Tres miembros de ETA fueron detenidos ayer por las autoridades de Venezuela después de que el barco en el que habían huido de Cuba encallara en una zona denominada Los Roques, un lugar cercano a la costa venezolana, según fuentes de la lucha antiterrorista. Los tres etarras han sido identificados como Elena Bárcena Argüelles, José Ignacio Etxarte Urbieta, alias 'Rizos' y 'María Antonia', y Francisco Javier Pérez Lekue, alias 'Niko'. Con ellos fue arrestado también un ciudadano haitiano que les estaba ayudando a fugarse de Cuba.
Etxarte Urbieta es uno de los seis etarras procesados el 1 de marzo de 2010 por el juez de la Audiencia Nacional Eloy Velasco en un auto en el que aseguraba que existían indicios de la "cooperación" del Gobierno de Venezuela en la alianza entre ETA y la guerrilla Fuerzas Armadas Revolucionarias de Colombia (FARC). De hecho, en los meses siguientes el juez ordenó a la Policía viajar a Colombia para mostrar a nueve antiguos miembros de las FARC las fotografías de los procesados -entre ellos la de Etxarte- para que confirmaran si se trataba de los mismos que colaboraron con la guerrilla.
El juez señalaba en su auto que, según un documento intervenido en 1999 al exdirigente etarra José Javier Arizkuren Ruiz, 'Kantauri', Etxarte había solicitado autorización a la organización para efectuar pruebas en Venezuela consistentes en el lanzamiento de granadas o morteros con 40 kilogramos de explosivo con los que pretendía alcanzar una distancia de 600 metros. Velasco decía también que Etxarte había sido deportado en 1986 por las autoridades francesas a Cabo Verde, "desde donde huyó para refugiarse en Cuba".
'Comando Madrid' de los ochenta
El mismo trayecto hizo Elena Bárcena, que fue una de las integrantes de ETA político-militar deportadas en 1985 a Cabo Verde, país que abandonó en octubre de 1989 para instalarse también en la isla caribeña. Barcena está acusada de haber participado en la colocación de seis artefactos explosivos en diferentes edificios públicos del País Vasco entre 1980 y 1982, del intento de secuestro del cónsul de Portugal en San Sebastián y de tratar de volar una patrullera de la Armada en el puerto de Pasajes (Gipuzkoa).

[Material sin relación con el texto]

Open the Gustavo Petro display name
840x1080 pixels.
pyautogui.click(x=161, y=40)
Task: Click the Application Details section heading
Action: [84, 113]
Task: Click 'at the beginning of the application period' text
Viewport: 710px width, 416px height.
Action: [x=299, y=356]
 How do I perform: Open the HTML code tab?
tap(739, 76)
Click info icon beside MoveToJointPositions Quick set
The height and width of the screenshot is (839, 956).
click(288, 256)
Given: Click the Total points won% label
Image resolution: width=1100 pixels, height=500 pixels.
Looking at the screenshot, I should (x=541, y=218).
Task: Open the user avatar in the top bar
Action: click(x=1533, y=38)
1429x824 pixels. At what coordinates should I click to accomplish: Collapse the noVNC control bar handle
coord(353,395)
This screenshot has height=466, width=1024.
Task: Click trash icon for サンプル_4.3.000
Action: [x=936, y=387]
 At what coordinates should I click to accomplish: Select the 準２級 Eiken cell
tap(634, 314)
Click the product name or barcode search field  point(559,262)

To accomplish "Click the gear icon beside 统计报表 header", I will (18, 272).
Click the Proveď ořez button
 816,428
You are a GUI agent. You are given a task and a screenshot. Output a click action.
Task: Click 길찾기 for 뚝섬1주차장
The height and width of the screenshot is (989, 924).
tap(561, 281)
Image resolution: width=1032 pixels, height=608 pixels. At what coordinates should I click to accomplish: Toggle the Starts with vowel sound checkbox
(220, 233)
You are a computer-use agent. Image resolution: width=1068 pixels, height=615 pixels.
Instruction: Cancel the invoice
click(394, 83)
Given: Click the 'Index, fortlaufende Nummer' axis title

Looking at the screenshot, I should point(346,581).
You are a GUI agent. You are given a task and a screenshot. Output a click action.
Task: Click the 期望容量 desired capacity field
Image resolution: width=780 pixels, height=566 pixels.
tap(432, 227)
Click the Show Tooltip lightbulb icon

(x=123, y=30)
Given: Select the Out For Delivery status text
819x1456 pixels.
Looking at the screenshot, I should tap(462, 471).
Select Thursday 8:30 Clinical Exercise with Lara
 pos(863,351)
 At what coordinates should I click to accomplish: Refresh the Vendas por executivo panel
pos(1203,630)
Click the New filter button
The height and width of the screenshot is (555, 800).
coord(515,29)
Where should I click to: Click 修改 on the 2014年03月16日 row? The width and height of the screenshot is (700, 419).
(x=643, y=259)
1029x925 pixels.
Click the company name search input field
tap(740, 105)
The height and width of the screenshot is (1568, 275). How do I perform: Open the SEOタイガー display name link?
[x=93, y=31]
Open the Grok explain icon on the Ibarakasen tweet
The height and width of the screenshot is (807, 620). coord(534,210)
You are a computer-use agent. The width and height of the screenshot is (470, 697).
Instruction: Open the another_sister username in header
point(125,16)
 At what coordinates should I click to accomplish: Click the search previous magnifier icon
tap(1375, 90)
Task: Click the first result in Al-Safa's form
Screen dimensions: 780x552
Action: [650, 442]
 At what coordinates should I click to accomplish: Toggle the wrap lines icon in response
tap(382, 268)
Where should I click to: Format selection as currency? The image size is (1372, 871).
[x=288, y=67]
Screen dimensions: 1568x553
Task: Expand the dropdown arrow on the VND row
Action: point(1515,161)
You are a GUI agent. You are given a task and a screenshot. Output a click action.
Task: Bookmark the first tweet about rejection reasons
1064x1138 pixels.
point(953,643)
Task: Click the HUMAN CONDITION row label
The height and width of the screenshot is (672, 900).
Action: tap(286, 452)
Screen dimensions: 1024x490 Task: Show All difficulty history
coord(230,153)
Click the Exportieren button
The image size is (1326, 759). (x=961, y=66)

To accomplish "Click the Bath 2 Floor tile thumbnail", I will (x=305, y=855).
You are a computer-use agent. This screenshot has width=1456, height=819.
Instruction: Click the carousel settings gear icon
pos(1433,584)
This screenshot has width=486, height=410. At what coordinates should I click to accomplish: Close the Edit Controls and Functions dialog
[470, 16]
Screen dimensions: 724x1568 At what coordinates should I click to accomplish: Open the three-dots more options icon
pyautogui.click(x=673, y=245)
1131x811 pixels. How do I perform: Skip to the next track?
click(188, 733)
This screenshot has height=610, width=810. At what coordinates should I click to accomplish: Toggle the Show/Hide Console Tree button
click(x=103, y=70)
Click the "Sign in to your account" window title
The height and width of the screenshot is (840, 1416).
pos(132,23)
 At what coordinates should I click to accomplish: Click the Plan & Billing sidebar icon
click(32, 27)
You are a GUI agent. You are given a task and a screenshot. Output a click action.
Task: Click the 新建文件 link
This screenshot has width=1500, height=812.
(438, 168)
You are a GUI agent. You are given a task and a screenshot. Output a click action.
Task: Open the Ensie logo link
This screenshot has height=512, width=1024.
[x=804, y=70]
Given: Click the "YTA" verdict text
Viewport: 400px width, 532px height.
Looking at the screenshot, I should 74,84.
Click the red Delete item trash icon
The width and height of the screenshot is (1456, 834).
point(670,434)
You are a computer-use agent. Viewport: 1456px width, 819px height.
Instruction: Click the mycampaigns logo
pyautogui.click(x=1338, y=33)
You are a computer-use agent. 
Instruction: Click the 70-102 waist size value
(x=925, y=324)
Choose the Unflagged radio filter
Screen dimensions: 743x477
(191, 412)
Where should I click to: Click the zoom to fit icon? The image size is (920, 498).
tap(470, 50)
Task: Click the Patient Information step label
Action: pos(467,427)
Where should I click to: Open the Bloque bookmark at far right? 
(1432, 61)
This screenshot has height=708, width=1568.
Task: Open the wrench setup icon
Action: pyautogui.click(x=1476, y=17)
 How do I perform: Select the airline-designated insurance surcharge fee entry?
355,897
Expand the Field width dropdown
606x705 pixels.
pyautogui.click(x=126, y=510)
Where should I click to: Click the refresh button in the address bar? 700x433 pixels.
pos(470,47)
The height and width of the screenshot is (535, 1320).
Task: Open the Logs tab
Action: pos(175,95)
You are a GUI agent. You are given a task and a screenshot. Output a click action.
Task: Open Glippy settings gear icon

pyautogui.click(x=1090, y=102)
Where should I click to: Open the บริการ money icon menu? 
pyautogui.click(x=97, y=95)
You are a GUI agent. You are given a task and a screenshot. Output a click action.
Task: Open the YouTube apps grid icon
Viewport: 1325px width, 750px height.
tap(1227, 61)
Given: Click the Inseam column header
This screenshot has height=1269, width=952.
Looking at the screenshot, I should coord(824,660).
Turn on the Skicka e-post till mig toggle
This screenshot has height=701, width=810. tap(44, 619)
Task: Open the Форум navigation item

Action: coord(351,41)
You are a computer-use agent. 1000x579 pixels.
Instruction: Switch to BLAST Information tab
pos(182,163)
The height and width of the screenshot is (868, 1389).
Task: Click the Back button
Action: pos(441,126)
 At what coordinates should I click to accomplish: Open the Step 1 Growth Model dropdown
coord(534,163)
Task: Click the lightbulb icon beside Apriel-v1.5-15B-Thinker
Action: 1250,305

Por su parte, Pérez Lekue formó parte a mediados de los años ochenta del 'comando Madrid' de ETA. Además, el pasado mes de febrero, la etarra y Pérez Lekue, antiguos miembros de ETA Político-Militar VIII Asamblea, redactaron una carta de protesta porque las autoridades cubanas, a las que tachaban de "carceleros", no facilitaban su salida de la isla. La misiva de protesta, publicada por el diario 'El País' en mayo pasado, estaba fechada el 8 de febrero de este año en La Habana y firmaba por ambos.
En ella, Bárcena y Pérez Lekue explicaban que llegaron a Cuba hace más de veinte años. "Aunque llegamos en momentos diferentes, en ambos casos las autoridades de este país nos informaron de que aceptaban nuestra estancia en las mismas condiciones que las acordadas con los primeros deportados procedentes de Panamá en el año 1984. Dentro de esos acuerdos quedaba claro que podíamos abandonar el país cuando deseáramos, eso sí, con la cláusula explícita de que el que se iba no volvía", escribían.
"Cadena perpetua" en Cuba
Reconocían, seguidamente, que durante los primeros años Cuba "cumplió lo acordado" y de hecho varios miembros de ETA "fueron abandonando el país". No obstante, más tarde "fueron poniendo más trabas a las salidas, hasta que llegó el momento en que las prohibieron, primero en la práctica y más tarde diciéndolo abiertamente". "Con esa actitud han pasado de ser un país de acogida a carceleros, al menos para aquellos que deseamos abandonar esta isla", aseveraban entonces.
También criticaban en este sentido que la única opción que han dejado abierta las autoridades cubanas "es acudir a la embajada española y confiar en que allí se dignen a conceder un pasaporte, modo de salida que no tiene nada que ver con los acuerdos que en su día aceptamos las dos partes y que además en nuestro caso se vuelve imposible por no habernos concedido a uno de nosotros papeles a nuestro nombre, obligándolo a permanecer completamente indocumentado, al negarse a vivir con documentación falsa".
Por todo ello, los dos etarras rechazaban "la actitud de las autoridades de este país, que nos condena de facto a cadena perpetua, en un marco además de absoluta inseguridad jurídica". Y exigían, finalmente, "el cumplimiento de los acuerdos de 1984, aceptados por ambas partes a nuestra llegada a la isla y derogados unilateralmente y sin siquiera informarnos en su momento de ello".